### Working data

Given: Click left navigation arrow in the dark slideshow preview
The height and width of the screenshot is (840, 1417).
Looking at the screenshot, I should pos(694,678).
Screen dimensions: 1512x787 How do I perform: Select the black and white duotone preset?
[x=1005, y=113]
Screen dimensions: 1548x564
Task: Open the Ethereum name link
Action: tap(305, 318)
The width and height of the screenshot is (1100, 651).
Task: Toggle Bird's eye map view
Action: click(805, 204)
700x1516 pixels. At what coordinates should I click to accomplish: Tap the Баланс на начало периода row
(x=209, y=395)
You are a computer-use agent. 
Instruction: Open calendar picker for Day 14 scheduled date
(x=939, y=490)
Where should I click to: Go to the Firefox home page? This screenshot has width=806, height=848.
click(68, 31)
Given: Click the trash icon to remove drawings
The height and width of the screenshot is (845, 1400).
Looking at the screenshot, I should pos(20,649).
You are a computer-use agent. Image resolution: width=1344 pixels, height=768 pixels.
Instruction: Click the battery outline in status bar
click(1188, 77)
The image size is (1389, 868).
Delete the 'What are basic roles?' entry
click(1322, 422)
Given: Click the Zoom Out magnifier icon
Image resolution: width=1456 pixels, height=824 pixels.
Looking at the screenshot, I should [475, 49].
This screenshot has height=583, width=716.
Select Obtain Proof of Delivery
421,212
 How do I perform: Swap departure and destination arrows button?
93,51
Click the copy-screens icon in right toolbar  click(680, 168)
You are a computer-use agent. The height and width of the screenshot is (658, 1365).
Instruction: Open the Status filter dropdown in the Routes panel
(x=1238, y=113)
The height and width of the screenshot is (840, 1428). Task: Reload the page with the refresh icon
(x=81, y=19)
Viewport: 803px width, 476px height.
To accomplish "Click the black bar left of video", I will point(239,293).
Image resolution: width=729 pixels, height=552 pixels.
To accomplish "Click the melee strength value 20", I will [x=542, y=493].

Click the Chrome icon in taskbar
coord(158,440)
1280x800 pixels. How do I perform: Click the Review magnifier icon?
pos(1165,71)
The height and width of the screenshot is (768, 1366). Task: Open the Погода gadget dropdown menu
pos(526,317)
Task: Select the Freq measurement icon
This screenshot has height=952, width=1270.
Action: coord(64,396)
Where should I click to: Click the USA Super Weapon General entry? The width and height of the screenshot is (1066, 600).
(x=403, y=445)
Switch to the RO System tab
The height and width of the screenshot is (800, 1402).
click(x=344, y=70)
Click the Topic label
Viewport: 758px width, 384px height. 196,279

### Exercise details
Output the data from the line containing "You are a computer-use agent. Image" through the line containing "(x=81, y=19)", both included, and copy it without changes.

### Exercise output
You are a computer-use agent. Image resolution: width=1344 pixels, height=768 pixels.
Instruction: Click the battery outline in status bar
click(1188, 77)
The image size is (1389, 868).
Delete the 'What are basic roles?' entry
click(1322, 422)
Given: Click the Zoom Out magnifier icon
Image resolution: width=1456 pixels, height=824 pixels.
Looking at the screenshot, I should [475, 49].
This screenshot has height=583, width=716.
Select Obtain Proof of Delivery
421,212
 How do I perform: Swap departure and destination arrows button?
93,51
Click the copy-screens icon in right toolbar  click(680, 168)
You are a computer-use agent. The height and width of the screenshot is (658, 1365).
Instruction: Open the Status filter dropdown in the Routes panel
(x=1238, y=113)
The height and width of the screenshot is (840, 1428). Task: Reload the page with the refresh icon
(x=81, y=19)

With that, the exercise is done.